Appeal case hears there is no Constitutional right to suicideThursday 28 February 2013 22.59
Lawyers for the State have told the Supreme Court it would be impossible to ensure proper safeguards against abuse if the law were to be changed to allow assisted suicide in certain cases.
The submission was made on day three of an appeal by Marie Fleming against a decision of the High Court which rejected her challenge to the ban on assisted suicide.
Senior Counsel for the State Shane Murphy said there was a wide range of concerns about the consequences of legalising assisted suicide.
Medical expert evidence on the issue had been deemed compelling in power and value by the High Court, he said.
That evidence suggested the risks to others were insurmountable as some might feel pressurised into opting to end their lives if the law was changed.
He said section 2.2 of the 1993 Criminal Law Suicide Act was an expression of social policy in regard to suicide and was a rational consideration.
The State was seeking to make a boundary line in maintaining the ban and was entitled to do so.
Earlier Michael Cush, also representing the State, said the decriminalisation of suicide did not create a constitutional right to take your own life.
Mr Cush said suicide was a severe social problem in Ireland with appalling consequences for families.

** Task **
Continue the news report on the assisted suicide appeal from the point where it stops. The records that follow were taken from a different source.

** Excerpted records **
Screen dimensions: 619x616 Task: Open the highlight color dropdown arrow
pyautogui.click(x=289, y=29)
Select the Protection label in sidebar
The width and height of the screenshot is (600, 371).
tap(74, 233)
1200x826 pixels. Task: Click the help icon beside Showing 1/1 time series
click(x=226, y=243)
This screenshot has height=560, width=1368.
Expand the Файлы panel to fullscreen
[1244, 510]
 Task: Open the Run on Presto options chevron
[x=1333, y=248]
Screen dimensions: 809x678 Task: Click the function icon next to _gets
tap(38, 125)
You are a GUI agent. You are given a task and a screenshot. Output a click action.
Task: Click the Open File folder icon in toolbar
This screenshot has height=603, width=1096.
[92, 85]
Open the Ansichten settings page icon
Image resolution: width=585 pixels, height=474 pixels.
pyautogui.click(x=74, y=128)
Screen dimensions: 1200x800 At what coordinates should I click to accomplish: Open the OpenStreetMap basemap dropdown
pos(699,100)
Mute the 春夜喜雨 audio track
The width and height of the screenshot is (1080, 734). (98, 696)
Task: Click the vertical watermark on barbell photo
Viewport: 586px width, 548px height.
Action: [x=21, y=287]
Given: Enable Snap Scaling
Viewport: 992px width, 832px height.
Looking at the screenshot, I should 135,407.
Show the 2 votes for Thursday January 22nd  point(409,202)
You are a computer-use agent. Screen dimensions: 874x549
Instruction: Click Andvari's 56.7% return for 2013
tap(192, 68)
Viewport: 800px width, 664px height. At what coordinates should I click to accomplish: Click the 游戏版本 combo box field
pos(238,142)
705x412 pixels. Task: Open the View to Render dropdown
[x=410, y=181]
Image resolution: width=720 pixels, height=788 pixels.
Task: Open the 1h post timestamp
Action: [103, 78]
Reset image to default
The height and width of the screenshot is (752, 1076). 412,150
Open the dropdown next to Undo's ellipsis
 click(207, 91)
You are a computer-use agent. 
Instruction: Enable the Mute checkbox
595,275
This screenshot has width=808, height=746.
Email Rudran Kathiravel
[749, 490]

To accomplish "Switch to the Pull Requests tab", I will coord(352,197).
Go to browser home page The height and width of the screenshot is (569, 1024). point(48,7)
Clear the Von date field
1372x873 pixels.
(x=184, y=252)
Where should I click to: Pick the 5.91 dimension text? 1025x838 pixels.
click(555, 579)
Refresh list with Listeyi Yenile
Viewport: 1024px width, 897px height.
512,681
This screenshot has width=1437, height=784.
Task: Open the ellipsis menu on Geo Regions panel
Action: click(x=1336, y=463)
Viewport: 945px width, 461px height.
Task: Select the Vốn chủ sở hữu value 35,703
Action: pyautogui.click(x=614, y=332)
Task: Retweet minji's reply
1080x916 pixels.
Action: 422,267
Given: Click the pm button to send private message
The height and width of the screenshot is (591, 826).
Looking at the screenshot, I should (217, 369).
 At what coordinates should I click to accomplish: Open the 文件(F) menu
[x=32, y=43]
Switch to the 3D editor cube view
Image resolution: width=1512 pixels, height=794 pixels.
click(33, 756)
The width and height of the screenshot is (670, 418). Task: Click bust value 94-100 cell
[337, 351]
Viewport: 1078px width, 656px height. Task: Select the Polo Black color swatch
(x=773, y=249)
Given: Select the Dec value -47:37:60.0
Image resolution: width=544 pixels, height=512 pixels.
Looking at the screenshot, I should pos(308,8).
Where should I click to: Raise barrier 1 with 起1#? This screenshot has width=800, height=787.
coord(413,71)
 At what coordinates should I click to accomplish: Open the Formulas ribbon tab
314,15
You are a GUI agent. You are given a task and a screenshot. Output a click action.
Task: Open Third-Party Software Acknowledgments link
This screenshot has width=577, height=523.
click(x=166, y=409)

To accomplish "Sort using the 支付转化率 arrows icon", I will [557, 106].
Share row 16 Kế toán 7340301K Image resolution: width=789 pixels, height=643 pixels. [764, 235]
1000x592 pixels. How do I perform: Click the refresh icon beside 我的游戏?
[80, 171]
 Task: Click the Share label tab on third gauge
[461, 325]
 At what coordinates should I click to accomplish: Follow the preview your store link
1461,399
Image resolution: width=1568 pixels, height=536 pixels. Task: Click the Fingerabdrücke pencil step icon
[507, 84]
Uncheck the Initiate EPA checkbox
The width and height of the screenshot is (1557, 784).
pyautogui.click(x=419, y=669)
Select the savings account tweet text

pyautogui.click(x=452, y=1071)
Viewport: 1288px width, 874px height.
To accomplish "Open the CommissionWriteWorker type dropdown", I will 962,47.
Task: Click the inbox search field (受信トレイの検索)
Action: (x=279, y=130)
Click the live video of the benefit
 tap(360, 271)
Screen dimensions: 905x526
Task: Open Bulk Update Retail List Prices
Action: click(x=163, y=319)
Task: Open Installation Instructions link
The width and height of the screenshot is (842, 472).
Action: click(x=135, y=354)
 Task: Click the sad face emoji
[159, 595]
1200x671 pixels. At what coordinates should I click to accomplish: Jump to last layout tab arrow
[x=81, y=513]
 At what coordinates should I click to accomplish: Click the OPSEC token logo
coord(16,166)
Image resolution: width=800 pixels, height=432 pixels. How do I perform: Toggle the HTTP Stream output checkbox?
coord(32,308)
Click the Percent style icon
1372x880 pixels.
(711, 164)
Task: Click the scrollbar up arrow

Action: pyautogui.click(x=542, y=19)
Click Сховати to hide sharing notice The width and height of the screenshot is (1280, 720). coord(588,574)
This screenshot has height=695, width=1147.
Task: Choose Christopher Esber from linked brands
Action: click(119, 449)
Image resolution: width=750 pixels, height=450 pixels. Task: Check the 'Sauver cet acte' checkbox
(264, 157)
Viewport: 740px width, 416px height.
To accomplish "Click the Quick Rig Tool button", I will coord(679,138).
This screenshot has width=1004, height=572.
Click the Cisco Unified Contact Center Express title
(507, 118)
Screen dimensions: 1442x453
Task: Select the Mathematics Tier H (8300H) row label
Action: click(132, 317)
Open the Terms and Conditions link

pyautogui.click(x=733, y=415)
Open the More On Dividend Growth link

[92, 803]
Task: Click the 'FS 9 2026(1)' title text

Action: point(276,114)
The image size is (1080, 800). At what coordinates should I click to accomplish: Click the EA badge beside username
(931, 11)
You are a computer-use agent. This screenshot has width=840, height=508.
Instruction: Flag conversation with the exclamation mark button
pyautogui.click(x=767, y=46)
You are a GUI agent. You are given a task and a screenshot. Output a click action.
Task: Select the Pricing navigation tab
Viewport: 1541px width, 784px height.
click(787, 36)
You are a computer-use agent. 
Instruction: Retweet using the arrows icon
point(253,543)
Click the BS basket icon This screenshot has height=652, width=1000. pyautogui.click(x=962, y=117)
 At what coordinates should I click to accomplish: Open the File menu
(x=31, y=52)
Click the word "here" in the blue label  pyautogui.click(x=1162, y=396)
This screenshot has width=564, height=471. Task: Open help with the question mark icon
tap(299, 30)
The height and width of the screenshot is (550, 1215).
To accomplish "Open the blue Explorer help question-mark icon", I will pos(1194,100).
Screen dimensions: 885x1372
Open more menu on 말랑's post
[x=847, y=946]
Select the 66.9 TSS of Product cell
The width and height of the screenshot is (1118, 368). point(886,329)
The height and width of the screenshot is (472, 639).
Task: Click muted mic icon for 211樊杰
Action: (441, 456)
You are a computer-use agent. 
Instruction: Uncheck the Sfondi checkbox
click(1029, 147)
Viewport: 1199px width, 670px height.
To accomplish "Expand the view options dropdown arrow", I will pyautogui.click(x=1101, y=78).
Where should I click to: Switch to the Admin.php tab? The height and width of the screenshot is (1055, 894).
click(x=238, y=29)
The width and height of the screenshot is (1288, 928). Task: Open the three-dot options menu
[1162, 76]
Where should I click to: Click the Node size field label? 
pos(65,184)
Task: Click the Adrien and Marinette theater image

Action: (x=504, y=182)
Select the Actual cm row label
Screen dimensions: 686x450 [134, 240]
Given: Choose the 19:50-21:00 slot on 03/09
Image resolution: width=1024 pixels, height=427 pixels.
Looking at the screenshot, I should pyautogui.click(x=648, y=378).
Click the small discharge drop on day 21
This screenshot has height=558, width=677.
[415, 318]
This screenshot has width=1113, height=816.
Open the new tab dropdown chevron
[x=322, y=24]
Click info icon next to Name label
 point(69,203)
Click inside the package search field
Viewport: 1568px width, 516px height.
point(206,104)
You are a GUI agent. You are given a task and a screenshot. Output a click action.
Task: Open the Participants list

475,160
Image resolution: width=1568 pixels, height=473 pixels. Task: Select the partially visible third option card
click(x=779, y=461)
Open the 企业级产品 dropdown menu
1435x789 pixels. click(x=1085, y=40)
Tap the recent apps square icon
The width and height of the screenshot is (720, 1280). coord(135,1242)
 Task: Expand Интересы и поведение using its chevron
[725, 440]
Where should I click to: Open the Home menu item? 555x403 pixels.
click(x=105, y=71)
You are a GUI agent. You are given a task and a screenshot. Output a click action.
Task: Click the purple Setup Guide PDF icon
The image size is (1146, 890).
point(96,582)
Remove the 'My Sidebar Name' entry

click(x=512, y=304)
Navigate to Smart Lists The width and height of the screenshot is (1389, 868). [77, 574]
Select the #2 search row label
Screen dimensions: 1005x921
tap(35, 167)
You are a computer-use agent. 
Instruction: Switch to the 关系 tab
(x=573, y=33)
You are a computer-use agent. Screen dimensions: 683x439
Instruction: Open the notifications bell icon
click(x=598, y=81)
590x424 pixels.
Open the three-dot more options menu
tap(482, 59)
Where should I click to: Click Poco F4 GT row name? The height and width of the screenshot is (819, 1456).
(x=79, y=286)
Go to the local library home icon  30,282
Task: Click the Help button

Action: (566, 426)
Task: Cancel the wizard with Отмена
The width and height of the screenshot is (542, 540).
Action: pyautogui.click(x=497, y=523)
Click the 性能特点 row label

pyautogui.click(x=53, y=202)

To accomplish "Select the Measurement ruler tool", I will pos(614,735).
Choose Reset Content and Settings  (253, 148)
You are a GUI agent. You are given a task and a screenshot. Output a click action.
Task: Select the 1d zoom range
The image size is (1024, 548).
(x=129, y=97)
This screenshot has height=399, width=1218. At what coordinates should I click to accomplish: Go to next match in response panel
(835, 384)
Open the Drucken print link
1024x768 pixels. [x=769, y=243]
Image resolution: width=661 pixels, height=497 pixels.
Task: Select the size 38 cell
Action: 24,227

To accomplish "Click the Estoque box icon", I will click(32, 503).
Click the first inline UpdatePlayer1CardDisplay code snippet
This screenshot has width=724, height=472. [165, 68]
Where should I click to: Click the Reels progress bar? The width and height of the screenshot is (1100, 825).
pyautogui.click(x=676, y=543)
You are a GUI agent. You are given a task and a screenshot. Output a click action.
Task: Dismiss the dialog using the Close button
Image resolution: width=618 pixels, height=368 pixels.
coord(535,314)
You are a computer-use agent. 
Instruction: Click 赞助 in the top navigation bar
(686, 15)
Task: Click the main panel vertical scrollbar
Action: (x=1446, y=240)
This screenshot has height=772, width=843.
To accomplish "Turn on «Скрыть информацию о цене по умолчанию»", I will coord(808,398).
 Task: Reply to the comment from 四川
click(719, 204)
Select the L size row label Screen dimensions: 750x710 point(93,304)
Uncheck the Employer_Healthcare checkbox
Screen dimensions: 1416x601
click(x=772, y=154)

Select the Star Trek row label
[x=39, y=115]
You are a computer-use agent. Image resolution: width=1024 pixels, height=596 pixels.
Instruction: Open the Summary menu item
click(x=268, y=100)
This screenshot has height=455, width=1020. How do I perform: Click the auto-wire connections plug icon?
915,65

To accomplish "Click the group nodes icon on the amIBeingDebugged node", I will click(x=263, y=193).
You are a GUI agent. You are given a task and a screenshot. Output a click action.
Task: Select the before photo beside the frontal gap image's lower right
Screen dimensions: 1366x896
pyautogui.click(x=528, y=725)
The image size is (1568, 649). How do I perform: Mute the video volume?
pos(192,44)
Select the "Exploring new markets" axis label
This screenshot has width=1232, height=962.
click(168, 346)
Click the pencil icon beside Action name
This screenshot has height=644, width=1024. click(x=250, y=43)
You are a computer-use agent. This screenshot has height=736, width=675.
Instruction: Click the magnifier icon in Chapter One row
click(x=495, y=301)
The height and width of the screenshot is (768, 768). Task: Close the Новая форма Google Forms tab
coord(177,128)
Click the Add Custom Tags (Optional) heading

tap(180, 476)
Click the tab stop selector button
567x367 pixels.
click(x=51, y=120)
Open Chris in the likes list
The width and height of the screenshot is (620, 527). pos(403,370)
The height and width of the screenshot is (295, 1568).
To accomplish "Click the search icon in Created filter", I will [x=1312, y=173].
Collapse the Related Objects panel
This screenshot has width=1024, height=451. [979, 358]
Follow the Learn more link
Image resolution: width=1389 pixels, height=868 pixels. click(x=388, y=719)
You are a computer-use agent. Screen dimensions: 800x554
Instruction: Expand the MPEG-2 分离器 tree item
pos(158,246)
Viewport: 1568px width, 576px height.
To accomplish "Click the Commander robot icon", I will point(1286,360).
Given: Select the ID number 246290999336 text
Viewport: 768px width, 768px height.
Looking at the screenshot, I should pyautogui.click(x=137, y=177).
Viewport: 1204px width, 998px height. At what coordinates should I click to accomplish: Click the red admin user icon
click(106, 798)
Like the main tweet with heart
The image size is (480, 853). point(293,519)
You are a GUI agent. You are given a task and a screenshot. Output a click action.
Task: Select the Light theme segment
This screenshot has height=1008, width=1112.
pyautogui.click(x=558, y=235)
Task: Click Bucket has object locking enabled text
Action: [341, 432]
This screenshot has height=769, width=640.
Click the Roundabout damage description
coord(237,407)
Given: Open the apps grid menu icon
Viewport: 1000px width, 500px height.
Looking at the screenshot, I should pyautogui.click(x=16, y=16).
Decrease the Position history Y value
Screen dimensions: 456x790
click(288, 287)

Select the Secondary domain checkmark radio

** Expected output **
Statistics showed a sharp increase in 2011 and social policy remained adverse to it.
Asked by Mr Justice Adrian Hardiman if there was not a right to do that which is not forbidden, Mr Cush said even if there was a legal right there was certainly no Constitutional right to take your own life.
The judge said the social problem of suicide was very different to the case before the court and attitudes to both would be very different.
Mr Cush said there could not be a law preventing someone from aiding and abetting someone doing what was their right.
No such right existed, he said, adding that decriminalisation of the act of suicide did not create a right.
The primary concept of the Constitution was to protect life and any general right to take your own life would offend that, he said.
If there was no general right it was not open to the court to identify a particular class of persons not identified by the Constitution as enjoying such a right, he said.
There was not a single authority to support a general right, he said.
A previous case involving the withdrawal of medical treatment established a right to die a natural death but stopped there and went no further, he said.
It was either in the Constitution or not. The community and the common good had an interest in the right to life and establishing a general right to suicide would run counter to the State's interest in the right to life.
On the equality issue, he said the Oireachtas was entitled to have regard to the risk of involuntary death to other vulnerable people if the ban was to be relaxed.
That was a policy choice the Oireachtas was entitled to make, he said.
Ms Fleming, who has multiple sclerosis, is seeking an order declaring the ban on assisted suicide invalid under the Constitution and incompatible with the European Convention on Human Rights.
She claims she has the right to end her own life but because she is almost totally physically disabled she would need help to do so.
The criminal law prevents anyone giving that assistance and Ms Fleming claims this is a breach of her rights and discriminates against her as a disabled person.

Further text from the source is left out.